Data records
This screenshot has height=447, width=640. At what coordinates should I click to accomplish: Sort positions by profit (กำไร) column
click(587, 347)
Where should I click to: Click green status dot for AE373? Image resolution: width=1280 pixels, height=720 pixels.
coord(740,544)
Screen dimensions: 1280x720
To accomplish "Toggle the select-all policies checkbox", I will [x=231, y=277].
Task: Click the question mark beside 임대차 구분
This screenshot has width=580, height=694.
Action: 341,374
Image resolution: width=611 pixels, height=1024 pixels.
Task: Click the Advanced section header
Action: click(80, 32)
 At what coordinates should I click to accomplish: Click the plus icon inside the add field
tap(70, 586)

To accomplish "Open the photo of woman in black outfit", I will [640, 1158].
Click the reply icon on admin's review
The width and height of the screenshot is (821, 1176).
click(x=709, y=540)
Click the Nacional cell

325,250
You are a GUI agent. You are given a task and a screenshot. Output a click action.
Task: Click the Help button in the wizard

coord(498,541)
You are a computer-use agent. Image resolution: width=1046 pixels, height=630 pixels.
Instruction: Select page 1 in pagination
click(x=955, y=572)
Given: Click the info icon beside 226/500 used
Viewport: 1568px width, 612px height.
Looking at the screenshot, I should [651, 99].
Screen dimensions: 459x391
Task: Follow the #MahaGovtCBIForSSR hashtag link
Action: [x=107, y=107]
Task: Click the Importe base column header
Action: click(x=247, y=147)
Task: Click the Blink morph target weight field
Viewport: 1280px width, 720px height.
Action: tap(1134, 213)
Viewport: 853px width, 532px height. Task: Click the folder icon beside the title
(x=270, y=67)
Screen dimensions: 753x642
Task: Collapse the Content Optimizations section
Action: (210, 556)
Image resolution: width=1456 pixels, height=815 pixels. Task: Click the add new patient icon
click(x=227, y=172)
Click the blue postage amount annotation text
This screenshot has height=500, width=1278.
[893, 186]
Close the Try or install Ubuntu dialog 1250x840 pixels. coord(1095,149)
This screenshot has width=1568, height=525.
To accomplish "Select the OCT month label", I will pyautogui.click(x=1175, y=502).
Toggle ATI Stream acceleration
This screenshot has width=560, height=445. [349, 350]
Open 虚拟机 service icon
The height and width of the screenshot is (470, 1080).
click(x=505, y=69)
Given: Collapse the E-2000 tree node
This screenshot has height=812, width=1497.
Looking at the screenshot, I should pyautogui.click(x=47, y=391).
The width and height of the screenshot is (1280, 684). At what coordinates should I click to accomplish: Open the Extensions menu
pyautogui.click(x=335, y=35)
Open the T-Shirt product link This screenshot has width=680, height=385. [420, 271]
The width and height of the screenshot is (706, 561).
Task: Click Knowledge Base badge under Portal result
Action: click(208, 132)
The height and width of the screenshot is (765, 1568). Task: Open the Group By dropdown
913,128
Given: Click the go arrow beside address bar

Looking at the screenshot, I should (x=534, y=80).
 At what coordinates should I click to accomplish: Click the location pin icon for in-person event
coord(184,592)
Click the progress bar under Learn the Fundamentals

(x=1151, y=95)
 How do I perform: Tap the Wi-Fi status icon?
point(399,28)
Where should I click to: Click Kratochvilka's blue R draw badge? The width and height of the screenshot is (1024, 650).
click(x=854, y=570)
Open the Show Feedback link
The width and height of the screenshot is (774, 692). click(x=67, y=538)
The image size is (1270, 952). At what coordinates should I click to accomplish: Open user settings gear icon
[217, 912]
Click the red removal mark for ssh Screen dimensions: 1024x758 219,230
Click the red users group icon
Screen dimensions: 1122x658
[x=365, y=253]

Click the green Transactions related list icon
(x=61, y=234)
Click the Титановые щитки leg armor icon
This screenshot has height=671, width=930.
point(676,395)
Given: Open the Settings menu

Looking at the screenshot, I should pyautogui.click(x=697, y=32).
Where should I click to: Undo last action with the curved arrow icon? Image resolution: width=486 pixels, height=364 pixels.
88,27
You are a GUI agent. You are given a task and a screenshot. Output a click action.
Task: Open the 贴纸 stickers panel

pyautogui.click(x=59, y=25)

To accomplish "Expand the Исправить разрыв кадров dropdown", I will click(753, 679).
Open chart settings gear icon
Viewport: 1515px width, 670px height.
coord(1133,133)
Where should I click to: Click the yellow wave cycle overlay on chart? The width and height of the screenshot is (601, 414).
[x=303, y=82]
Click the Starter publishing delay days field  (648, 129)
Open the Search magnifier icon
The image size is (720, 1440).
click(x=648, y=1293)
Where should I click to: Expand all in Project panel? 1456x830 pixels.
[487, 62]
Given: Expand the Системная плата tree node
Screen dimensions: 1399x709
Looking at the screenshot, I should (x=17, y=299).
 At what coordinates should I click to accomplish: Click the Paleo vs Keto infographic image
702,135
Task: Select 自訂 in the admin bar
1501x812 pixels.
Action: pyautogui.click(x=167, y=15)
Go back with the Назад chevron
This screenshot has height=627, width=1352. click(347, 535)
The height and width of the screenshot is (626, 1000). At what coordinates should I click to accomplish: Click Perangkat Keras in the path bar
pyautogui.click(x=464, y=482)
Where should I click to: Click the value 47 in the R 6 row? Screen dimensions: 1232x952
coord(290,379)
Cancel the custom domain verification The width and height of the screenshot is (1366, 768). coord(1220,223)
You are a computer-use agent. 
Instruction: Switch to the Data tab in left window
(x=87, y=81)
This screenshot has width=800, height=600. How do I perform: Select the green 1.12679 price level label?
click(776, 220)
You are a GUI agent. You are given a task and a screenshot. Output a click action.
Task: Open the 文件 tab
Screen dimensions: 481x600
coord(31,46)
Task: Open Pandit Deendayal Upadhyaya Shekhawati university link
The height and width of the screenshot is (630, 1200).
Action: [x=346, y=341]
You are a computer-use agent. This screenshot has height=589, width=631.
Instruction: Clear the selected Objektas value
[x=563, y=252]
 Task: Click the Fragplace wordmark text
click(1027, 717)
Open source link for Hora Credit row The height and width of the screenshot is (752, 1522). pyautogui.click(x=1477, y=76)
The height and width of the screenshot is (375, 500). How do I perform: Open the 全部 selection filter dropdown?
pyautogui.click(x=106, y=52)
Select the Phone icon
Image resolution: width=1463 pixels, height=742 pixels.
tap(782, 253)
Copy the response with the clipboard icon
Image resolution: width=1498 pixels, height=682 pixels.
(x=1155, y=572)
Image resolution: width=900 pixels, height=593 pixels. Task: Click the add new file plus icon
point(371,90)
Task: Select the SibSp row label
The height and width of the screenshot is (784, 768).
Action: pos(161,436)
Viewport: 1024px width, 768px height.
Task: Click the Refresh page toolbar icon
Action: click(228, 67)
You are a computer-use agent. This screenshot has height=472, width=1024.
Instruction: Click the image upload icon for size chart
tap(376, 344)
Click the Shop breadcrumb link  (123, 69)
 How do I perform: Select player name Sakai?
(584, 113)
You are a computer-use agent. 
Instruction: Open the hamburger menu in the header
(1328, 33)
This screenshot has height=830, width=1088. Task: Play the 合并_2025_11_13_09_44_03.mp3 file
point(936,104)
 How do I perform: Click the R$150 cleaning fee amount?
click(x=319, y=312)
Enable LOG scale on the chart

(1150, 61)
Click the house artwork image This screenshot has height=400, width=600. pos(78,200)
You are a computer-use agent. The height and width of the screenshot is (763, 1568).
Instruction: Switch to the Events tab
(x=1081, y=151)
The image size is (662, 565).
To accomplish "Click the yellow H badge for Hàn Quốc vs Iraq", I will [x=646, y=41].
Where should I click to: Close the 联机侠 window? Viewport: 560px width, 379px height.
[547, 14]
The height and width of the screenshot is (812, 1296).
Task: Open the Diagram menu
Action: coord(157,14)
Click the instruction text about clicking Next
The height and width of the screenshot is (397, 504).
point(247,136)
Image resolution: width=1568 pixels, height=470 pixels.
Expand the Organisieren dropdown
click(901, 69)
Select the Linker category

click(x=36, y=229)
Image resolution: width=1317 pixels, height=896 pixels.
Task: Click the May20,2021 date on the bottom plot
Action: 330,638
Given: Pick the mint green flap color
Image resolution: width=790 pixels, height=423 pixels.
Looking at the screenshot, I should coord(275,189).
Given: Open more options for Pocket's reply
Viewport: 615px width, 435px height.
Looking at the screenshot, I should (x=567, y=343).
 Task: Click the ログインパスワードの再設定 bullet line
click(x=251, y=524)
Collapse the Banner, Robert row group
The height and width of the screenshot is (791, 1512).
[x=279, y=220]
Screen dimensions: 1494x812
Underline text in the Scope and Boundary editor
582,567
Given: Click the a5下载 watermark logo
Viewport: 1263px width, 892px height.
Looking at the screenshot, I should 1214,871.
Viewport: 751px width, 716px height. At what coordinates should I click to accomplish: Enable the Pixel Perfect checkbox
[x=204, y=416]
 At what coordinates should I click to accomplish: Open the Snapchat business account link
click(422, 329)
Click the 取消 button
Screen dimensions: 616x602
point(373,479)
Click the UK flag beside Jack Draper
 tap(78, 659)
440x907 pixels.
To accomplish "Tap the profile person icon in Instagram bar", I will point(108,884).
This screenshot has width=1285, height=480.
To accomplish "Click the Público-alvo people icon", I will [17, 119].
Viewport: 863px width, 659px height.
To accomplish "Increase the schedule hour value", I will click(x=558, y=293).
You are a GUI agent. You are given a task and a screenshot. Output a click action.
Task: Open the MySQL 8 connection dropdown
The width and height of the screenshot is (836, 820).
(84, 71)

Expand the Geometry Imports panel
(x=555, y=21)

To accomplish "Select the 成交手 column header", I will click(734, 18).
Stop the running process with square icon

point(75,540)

Try it
Please give back exactly the lines of this listing beginning at the line with "How do I perform: Click" and ending with the line with "This screenshot has width=1285, height=480.", both included, and nothing else.

Your response
 How do I perform: Click the R$150 cleaning fee amount?
click(x=319, y=312)
Enable LOG scale on the chart

(1150, 61)
Click the house artwork image This screenshot has height=400, width=600. pos(78,200)
You are a computer-use agent. The height and width of the screenshot is (763, 1568).
Instruction: Switch to the Events tab
(x=1081, y=151)
The image size is (662, 565).
To accomplish "Click the yellow H badge for Hàn Quốc vs Iraq", I will [x=646, y=41].
Where should I click to: Close the 联机侠 window? Viewport: 560px width, 379px height.
[547, 14]
The height and width of the screenshot is (812, 1296).
Task: Open the Diagram menu
Action: coord(157,14)
Click the instruction text about clicking Next
The height and width of the screenshot is (397, 504).
point(247,136)
Image resolution: width=1568 pixels, height=470 pixels.
Expand the Organisieren dropdown
click(901, 69)
Select the Linker category

click(x=36, y=229)
Image resolution: width=1317 pixels, height=896 pixels.
Task: Click the May20,2021 date on the bottom plot
Action: 330,638
Given: Pick the mint green flap color
Image resolution: width=790 pixels, height=423 pixels.
Looking at the screenshot, I should coord(275,189).
Given: Open more options for Pocket's reply
Viewport: 615px width, 435px height.
Looking at the screenshot, I should (x=567, y=343).
 Task: Click the ログインパスワードの再設定 bullet line
click(x=251, y=524)
Collapse the Banner, Robert row group
The height and width of the screenshot is (791, 1512).
[x=279, y=220]
Screen dimensions: 1494x812
Underline text in the Scope and Boundary editor
582,567
Given: Click the a5下载 watermark logo
Viewport: 1263px width, 892px height.
Looking at the screenshot, I should 1214,871.
Viewport: 751px width, 716px height. At what coordinates should I click to accomplish: Enable the Pixel Perfect checkbox
[x=204, y=416]
 At what coordinates should I click to accomplish: Open the Snapchat business account link
click(422, 329)
Click the 取消 button
Screen dimensions: 616x602
point(373,479)
Click the UK flag beside Jack Draper
 tap(78, 659)
440x907 pixels.
To accomplish "Tap the profile person icon in Instagram bar", I will point(108,884).
This screenshot has width=1285, height=480.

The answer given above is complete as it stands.